- O impacto das tarifas dos EUA sobre o Brasil em 2025 foi mais forte no Sudeste e no Sul, com maior expressão entre agosto e novembro, quando as alíquotas estavam no auge.
- As exportações brasileiras para os Estados Unidos caíram de US$ 40,4 bilhões em 2024 para US$ 37,7 bilhões em 2025 (queda de US$ 2,7 bilhões).
- Sudeste teve redução de 1,0% nas exportações para os EUA; Sul caiu 1,5%; Centro-Oeste ficou praticamente estável e Norte/Nordeste registraram leve alta.
- Entre os estados, as maiores quedas foram no Rio de Janeiro, Minas Gerais e Paraná; o Espírito Santo registrou a maior retração relativa ao PIB estadual (0,55%).
- A decomposição mostra que o recuo foi principalmente pela redução do quantum (volume) (-5,6%), com queda de valor total (-6,7%) e leve recuo de preços (-1,2%); setores e itens como café, máquinas, madeiras, carnes bovinas e combustíveis foram os mais impactados. Queda pode ter levado a redirecionamento de exportações para outros mercados.

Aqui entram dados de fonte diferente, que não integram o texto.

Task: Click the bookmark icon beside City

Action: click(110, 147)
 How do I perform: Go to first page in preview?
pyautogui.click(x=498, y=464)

O impacto das tarifas dos EUA sobre as exportações brasileiras em 2025 foi mais intenso nas regiões Sudeste e Sul, segundo o Banco Central. O estudo utiliza dados da Secretaria de Comércio Exterior (Secex) e aponta queda expressiva entre agosto e novembro, período de vigência das alíquotas.
O BC apura que as exportações do Brasil para os Estados Unidos recuaram de US$ 40,4 bilhões em 2024 para US$ 37,7 bilhões em 2025. O recuo total foi de US$ 2,7 bilhões, equivalente a 0,1% do PIB e 0,8% do total das exportações.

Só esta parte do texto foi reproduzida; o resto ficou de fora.